> **GIVEN PASSAGE**
☆ ☆ ☆ ☆ ☆

# On the Xiao conjecture for plane curves

**Authors:** Filippo Francesco Favale, Juan Carlos Naranjo, Gian Pietro Pirola

arXiv: 1703.07173 · 2017-10-03

## TL;DR

This paper proves a new bound on the relative irregularity of fibrations with plane curve fibers of degree at least five, confirming a special case of Xiao's conjecture and analyzing related infinitesimal deformations.

## Contribution

It establishes a specific inequality for fibrations with plane curve fibers of degree ≥ 5, confirming the conjecture for quintic plane curves and analyzing infinitesimal deformations.

## Key findings

- Proves $q_f \,\le\, g(F) - c_f - 1$ for plane curve fibers of degree ≥ 5.
- Confirms Xiao's conjecture for families of quintic plane curves.
- Shows the rank of the cup-product map is at least $d-3$, and this bound is sharp.

☆ ☆ ☆ ☆ ☆

> **DIRECTIONS**
Carry on the summary of the paper on Xiao's conjecture for plane curves, picking up after its final key finding. The data below has no connection to the summary of the Xiao conjecture paper.

> **DATASET EXCERPT**

☆ ☆ ☆ ☆ ☆

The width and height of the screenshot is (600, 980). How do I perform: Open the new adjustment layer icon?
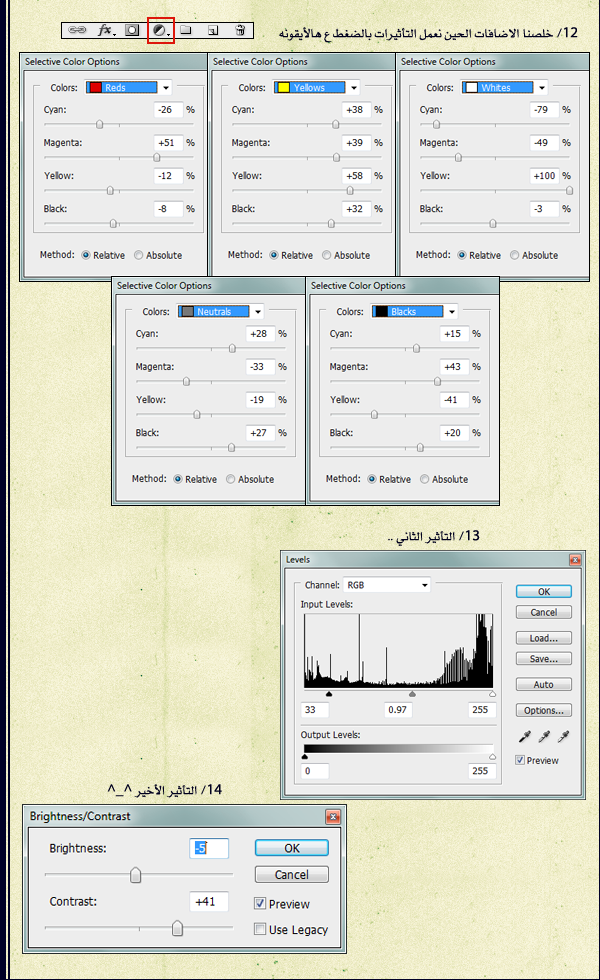tap(159, 31)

☆ ☆ ☆ ☆ ☆

> **WRITTEN ANSWER**
## Abstract

Let $f: S\longrightarrow B$ be a non-trivial fibration from a complex projective smooth surface $S$ to a smooth curve $B$ of genus $b$. Let $c_f$ the Clifford index of the generic fibre $F$ of $f$. In [arXiv:1401.7502v4] it is proved that the relative irregularity of $f$, $q_f=h^{1,0}(S)-b$ is less than or equal to $g(F)-c_f$. In particular this proves the (modified) Xiao's conjecture: $q_f\le 1+g(F)/2$ for fibrations of general Clifford index. In this short note we assume that the generic fiber of $f$ is a plane curve of degree $d\ge 5$ and we prove that $q_f\le g(F)-c_f-1$. In particular we obtain the conjecture for families of quintic plane curves. This theorem is implied for the following result on infinitesimal deformations: let $F$ a smooth plane curve of degree $d\ge 5$ and let $\xi$ be an infinitesimal deformation of $F$ preserving the planarity of the curve. Then the rank of the cup-product map $\cdot \xi: H^0(F,\omega_F) \rightarrow H^1(F,O_F)$ is at least $d-3$. We also show that this bound is sharp.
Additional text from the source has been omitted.